I still really wanted this cookie to work, so I started over… using the recipe off the Nestle Toll House bag. I substituted the almonds, white chocolate, and mint for the chips and nuts, and used half vanilla extract and half almond extract (mainly b/c I ran out of almond extract). That cookie is the first picture above. And it worked! I got the flavors that I wanted in a texture that I liked (I prefer chewy, balanced choc chip cookies). These still had a slightly caramelized texture, though, and they browned quickly and strongly around the edges — maybe because of the moisture in the finely chopped mint reacted with the sugars? My main wish, though, was that I’d had enough almond extract, b/c I missed its potency. But I definitely want to use this flavor combination again in the future, so I’ll make sure to keep it on hand in the future…
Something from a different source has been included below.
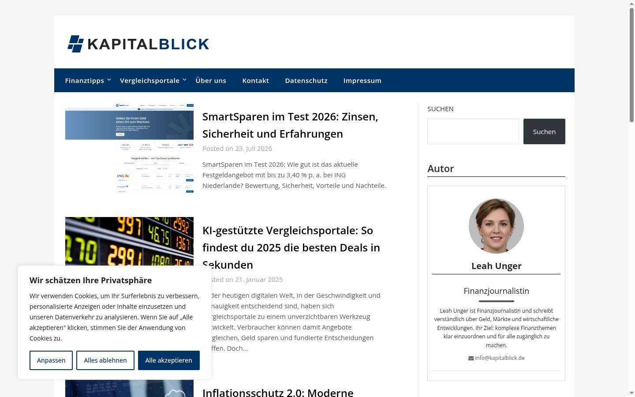Click the envelope icon beside info@kapitalblick.de
Image resolution: width=635 pixels, height=397 pixels.
point(471,358)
And I sampled a piece of cookie with a spoonful of malted milk chocolate ice cream that I’d made. Sure, it was probably at least two too many flavors, but every bite kicked up a new flavor… and I liked it.

One Response to “White Chocolate Chip Cookies with Almonds and Fresh Mint”

  1. Blog posts relating to chocolate chip cookie invented | Says:

    […] White Chocolate Chip Cookies with Almonds and Fresh MintIt always excites me when I think that someone invented the chocolate chip cookie in 1937. To me, it was like the discovery of a whole new brilliant species ? only about 70 yrs ago. And it reminds me that what is classic was once new … […]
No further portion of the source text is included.